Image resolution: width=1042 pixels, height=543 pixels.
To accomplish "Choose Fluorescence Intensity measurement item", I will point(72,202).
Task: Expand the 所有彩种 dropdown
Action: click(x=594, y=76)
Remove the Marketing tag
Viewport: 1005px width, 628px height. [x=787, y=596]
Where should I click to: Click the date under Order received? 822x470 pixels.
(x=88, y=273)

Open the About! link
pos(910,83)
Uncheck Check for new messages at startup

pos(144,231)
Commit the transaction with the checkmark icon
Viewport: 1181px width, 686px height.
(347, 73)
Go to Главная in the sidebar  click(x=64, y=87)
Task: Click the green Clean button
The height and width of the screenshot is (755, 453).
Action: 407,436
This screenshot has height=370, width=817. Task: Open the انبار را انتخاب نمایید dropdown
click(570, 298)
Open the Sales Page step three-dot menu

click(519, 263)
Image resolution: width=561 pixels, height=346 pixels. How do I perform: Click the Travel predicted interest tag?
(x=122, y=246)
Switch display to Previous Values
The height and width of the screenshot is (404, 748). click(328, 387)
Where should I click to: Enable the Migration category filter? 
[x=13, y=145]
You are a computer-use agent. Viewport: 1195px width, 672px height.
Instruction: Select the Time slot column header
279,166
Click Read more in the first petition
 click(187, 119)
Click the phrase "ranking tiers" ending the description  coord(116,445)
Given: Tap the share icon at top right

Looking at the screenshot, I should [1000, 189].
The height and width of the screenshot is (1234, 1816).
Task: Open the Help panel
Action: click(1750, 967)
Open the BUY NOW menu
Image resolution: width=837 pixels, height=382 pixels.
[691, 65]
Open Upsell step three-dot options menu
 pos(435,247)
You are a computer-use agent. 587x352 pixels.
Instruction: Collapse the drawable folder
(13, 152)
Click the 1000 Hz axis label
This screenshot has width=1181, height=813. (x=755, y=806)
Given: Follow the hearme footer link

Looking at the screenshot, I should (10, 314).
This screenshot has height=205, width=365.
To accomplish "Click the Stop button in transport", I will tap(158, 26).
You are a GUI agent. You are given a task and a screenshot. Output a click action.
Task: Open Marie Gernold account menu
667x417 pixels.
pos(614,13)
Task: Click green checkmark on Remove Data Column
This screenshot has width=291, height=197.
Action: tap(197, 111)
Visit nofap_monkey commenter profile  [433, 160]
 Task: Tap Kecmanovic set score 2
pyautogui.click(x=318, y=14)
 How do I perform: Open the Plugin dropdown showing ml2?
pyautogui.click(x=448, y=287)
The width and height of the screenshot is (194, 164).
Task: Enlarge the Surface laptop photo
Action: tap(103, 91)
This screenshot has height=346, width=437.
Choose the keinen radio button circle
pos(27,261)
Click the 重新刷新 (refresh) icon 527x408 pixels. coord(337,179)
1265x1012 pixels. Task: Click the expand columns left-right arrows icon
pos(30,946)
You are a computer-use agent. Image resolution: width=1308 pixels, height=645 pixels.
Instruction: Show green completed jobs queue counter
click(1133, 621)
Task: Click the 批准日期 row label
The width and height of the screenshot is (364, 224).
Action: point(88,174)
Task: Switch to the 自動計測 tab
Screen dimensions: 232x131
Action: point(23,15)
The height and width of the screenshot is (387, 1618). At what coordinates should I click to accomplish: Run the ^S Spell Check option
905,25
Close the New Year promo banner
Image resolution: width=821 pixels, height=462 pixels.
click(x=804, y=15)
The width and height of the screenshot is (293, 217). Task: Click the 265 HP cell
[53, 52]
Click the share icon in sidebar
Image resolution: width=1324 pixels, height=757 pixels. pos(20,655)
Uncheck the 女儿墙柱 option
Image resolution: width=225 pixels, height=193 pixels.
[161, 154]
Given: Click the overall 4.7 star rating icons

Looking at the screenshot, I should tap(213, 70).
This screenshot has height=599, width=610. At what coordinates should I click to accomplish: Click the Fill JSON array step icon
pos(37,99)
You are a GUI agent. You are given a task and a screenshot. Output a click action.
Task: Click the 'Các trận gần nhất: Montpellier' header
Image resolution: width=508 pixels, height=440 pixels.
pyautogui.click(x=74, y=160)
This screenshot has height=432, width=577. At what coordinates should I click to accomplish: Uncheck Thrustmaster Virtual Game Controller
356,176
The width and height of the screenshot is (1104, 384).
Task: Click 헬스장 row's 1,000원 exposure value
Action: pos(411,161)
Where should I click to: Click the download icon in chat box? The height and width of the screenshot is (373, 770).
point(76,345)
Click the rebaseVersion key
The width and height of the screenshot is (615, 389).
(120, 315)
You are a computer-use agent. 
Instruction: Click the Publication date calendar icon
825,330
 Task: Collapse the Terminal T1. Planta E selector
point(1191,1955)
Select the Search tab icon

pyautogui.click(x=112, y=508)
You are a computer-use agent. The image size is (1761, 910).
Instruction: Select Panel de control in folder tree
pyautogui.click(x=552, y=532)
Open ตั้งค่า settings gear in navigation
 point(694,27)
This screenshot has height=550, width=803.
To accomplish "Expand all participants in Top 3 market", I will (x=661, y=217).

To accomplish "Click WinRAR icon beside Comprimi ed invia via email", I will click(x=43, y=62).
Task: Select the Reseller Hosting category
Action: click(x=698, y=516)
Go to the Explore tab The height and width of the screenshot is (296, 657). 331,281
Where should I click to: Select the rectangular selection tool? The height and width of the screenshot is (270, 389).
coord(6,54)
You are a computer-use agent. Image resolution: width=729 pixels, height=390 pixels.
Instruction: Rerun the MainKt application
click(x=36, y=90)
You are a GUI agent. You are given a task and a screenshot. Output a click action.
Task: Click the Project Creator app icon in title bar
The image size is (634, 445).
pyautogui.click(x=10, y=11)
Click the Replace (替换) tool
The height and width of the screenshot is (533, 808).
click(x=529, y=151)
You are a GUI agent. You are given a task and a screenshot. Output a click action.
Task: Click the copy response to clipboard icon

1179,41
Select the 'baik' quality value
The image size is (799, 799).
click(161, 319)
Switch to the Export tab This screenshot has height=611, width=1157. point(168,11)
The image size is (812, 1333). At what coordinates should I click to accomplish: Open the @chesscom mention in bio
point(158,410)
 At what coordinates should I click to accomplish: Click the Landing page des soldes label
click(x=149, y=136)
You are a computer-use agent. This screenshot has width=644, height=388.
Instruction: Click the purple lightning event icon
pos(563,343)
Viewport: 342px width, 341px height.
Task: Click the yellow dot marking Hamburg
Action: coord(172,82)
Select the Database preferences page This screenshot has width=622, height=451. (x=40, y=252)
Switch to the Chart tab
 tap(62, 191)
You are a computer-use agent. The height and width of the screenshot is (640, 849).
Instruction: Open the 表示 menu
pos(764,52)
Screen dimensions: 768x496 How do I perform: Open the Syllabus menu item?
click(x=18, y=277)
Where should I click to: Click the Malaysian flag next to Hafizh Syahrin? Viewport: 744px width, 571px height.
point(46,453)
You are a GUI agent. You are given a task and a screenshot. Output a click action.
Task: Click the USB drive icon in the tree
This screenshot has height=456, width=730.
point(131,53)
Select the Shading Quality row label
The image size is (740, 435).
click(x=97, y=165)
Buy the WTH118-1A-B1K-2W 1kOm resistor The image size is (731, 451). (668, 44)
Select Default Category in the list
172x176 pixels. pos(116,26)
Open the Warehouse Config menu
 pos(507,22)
* * *
--- Work task ---
Print all of the data exactly as it was given.

--- Exercise answer ---
Image resolution: width=1042 pixels, height=543 pixels.
To accomplish "Choose Fluorescence Intensity measurement item", I will point(72,202).
Task: Expand the 所有彩种 dropdown
Action: click(x=594, y=76)
Remove the Marketing tag
Viewport: 1005px width, 628px height. [x=787, y=596]
Where should I click to: Click the date under Order received? 822x470 pixels.
(x=88, y=273)

Open the About! link
pos(910,83)
Uncheck Check for new messages at startup

pos(144,231)
Commit the transaction with the checkmark icon
Viewport: 1181px width, 686px height.
(347, 73)
Go to Главная in the sidebar  click(x=64, y=87)
Task: Click the green Clean button
The height and width of the screenshot is (755, 453).
Action: 407,436
This screenshot has height=370, width=817. Task: Open the انبار را انتخاب نمایید dropdown
click(570, 298)
Open the Sales Page step three-dot menu

click(519, 263)
Image resolution: width=561 pixels, height=346 pixels. How do I perform: Click the Travel predicted interest tag?
(x=122, y=246)
Switch display to Previous Values
The height and width of the screenshot is (404, 748). click(328, 387)
Where should I click to: Enable the Migration category filter? 
[x=13, y=145]
You are a computer-use agent. Viewport: 1195px width, 672px height.
Instruction: Select the Time slot column header
279,166
Click Read more in the first petition
 click(187, 119)
Click the phrase "ranking tiers" ending the description  coord(116,445)
Given: Tap the share icon at top right

Looking at the screenshot, I should [1000, 189].
The height and width of the screenshot is (1234, 1816).
Task: Open the Help panel
Action: click(1750, 967)
Open the BUY NOW menu
Image resolution: width=837 pixels, height=382 pixels.
[691, 65]
Open Upsell step three-dot options menu
 pos(435,247)
You are a computer-use agent. 587x352 pixels.
Instruction: Collapse the drawable folder
(13, 152)
Click the 1000 Hz axis label
This screenshot has width=1181, height=813. (x=755, y=806)
Given: Follow the hearme footer link

Looking at the screenshot, I should (10, 314).
This screenshot has height=205, width=365.
To accomplish "Click the Stop button in transport", I will tap(158, 26).
You are a GUI agent. You are given a task and a screenshot. Output a click action.
Task: Open Marie Gernold account menu
667x417 pixels.
pos(614,13)
Task: Click green checkmark on Remove Data Column
This screenshot has width=291, height=197.
Action: tap(197, 111)
Visit nofap_monkey commenter profile  [433, 160]
 Task: Tap Kecmanovic set score 2
pyautogui.click(x=318, y=14)
 How do I perform: Open the Plugin dropdown showing ml2?
pyautogui.click(x=448, y=287)
The width and height of the screenshot is (194, 164).
Task: Enlarge the Surface laptop photo
Action: tap(103, 91)
This screenshot has height=346, width=437.
Choose the keinen radio button circle
pos(27,261)
Click the 重新刷新 (refresh) icon 527x408 pixels. coord(337,179)
1265x1012 pixels. Task: Click the expand columns left-right arrows icon
pos(30,946)
You are a computer-use agent. Image resolution: width=1308 pixels, height=645 pixels.
Instruction: Show green completed jobs queue counter
click(1133, 621)
Task: Click the 批准日期 row label
The width and height of the screenshot is (364, 224).
Action: point(88,174)
Task: Switch to the 自動計測 tab
Screen dimensions: 232x131
Action: point(23,15)
The height and width of the screenshot is (387, 1618). At what coordinates should I click to accomplish: Run the ^S Spell Check option
905,25
Close the New Year promo banner
Image resolution: width=821 pixels, height=462 pixels.
click(x=804, y=15)
The width and height of the screenshot is (293, 217). Task: Click the 265 HP cell
[53, 52]
Click the share icon in sidebar
Image resolution: width=1324 pixels, height=757 pixels. pos(20,655)
Uncheck the 女儿墙柱 option
Image resolution: width=225 pixels, height=193 pixels.
[161, 154]
Given: Click the overall 4.7 star rating icons

Looking at the screenshot, I should tap(213, 70).
This screenshot has height=599, width=610. At what coordinates should I click to accomplish: Click the Fill JSON array step icon
pos(37,99)
You are a GUI agent. You are given a task and a screenshot. Output a click action.
Task: Click the 'Các trận gần nhất: Montpellier' header
Image resolution: width=508 pixels, height=440 pixels.
pyautogui.click(x=74, y=160)
This screenshot has height=432, width=577. At what coordinates should I click to accomplish: Uncheck Thrustmaster Virtual Game Controller
356,176
The width and height of the screenshot is (1104, 384).
Task: Click 헬스장 row's 1,000원 exposure value
Action: pos(411,161)
Where should I click to: Click the download icon in chat box? The height and width of the screenshot is (373, 770).
point(76,345)
Click the rebaseVersion key
The width and height of the screenshot is (615, 389).
(120, 315)
You are a computer-use agent. 
Instruction: Click the Publication date calendar icon
825,330
 Task: Collapse the Terminal T1. Planta E selector
point(1191,1955)
Select the Search tab icon

pyautogui.click(x=112, y=508)
You are a computer-use agent. The image size is (1761, 910).
Instruction: Select Panel de control in folder tree
pyautogui.click(x=552, y=532)
Open ตั้งค่า settings gear in navigation
 point(694,27)
This screenshot has height=550, width=803.
To accomplish "Expand all participants in Top 3 market", I will (x=661, y=217).

To accomplish "Click WinRAR icon beside Comprimi ed invia via email", I will click(x=43, y=62).
Task: Select the Reseller Hosting category
Action: click(x=698, y=516)
Go to the Explore tab The height and width of the screenshot is (296, 657). 331,281
Where should I click to: Select the rectangular selection tool? The height and width of the screenshot is (270, 389).
coord(6,54)
You are a computer-use agent. Image resolution: width=729 pixels, height=390 pixels.
Instruction: Rerun the MainKt application
click(x=36, y=90)
You are a GUI agent. You are given a task and a screenshot. Output a click action.
Task: Click the Project Creator app icon in title bar
The image size is (634, 445).
pyautogui.click(x=10, y=11)
Click the Replace (替换) tool
The height and width of the screenshot is (533, 808).
click(x=529, y=151)
You are a GUI agent. You are given a task and a screenshot. Output a click action.
Task: Click the copy response to clipboard icon

1179,41
Select the 'baik' quality value
The image size is (799, 799).
click(161, 319)
Switch to the Export tab This screenshot has height=611, width=1157. point(168,11)
The image size is (812, 1333). At what coordinates should I click to accomplish: Open the @chesscom mention in bio
point(158,410)
 At what coordinates should I click to accomplish: Click the Landing page des soldes label
click(x=149, y=136)
You are a computer-use agent. This screenshot has width=644, height=388.
Instruction: Click the purple lightning event icon
pos(563,343)
Viewport: 342px width, 341px height.
Task: Click the yellow dot marking Hamburg
Action: coord(172,82)
Select the Database preferences page This screenshot has width=622, height=451. (x=40, y=252)
Switch to the Chart tab
 tap(62, 191)
You are a computer-use agent. The height and width of the screenshot is (640, 849).
Instruction: Open the 表示 menu
pos(764,52)
Screen dimensions: 768x496 How do I perform: Open the Syllabus menu item?
click(x=18, y=277)
Where should I click to: Click the Malaysian flag next to Hafizh Syahrin? Viewport: 744px width, 571px height.
point(46,453)
You are a GUI agent. You are given a task and a screenshot. Output a click action.
Task: Click the USB drive icon in the tree
This screenshot has height=456, width=730.
point(131,53)
Select the Shading Quality row label
The image size is (740, 435).
click(x=97, y=165)
Buy the WTH118-1A-B1K-2W 1kOm resistor The image size is (731, 451). (668, 44)
Select Default Category in the list
172x176 pixels. pos(116,26)
Open the Warehouse Config menu
 pos(507,22)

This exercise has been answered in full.